## Task prompt:
The response must consist of the lines below from the one with "Task: Click the コメント speech bubble icon" through the one with "This screenshot has width=1024, height=432.", exactly as they appear and with both ends kept.

== Available records

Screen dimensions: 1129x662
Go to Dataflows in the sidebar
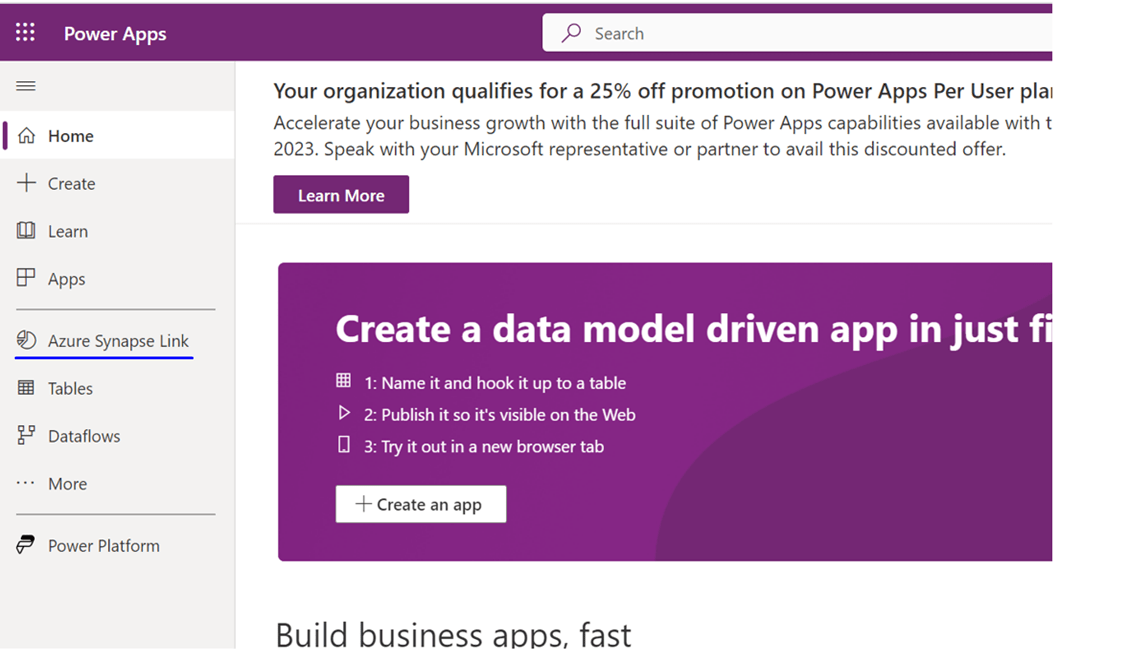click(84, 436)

====
== Available records

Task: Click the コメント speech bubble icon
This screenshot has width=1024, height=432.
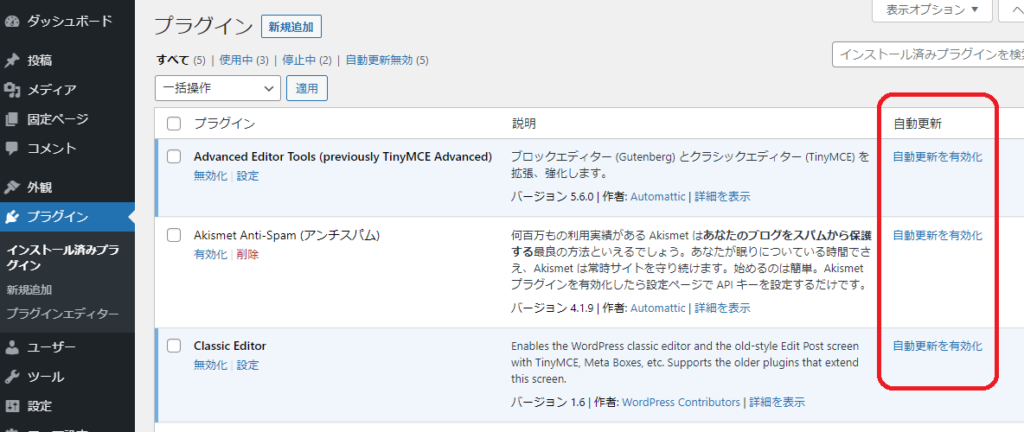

====
== Available records

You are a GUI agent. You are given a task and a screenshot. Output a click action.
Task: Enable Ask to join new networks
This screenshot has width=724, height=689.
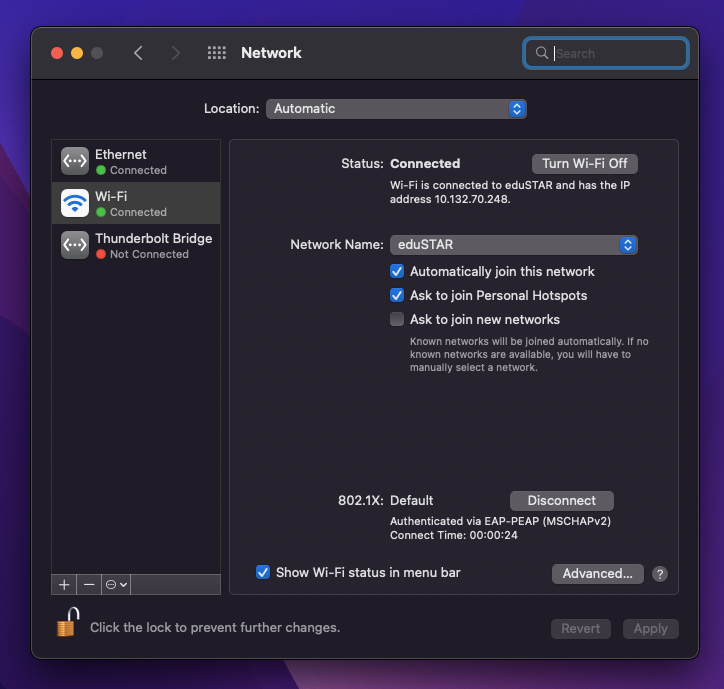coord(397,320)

====

## Exercise answer:
Task: Click the コメント speech bubble icon
This screenshot has width=1024, height=432.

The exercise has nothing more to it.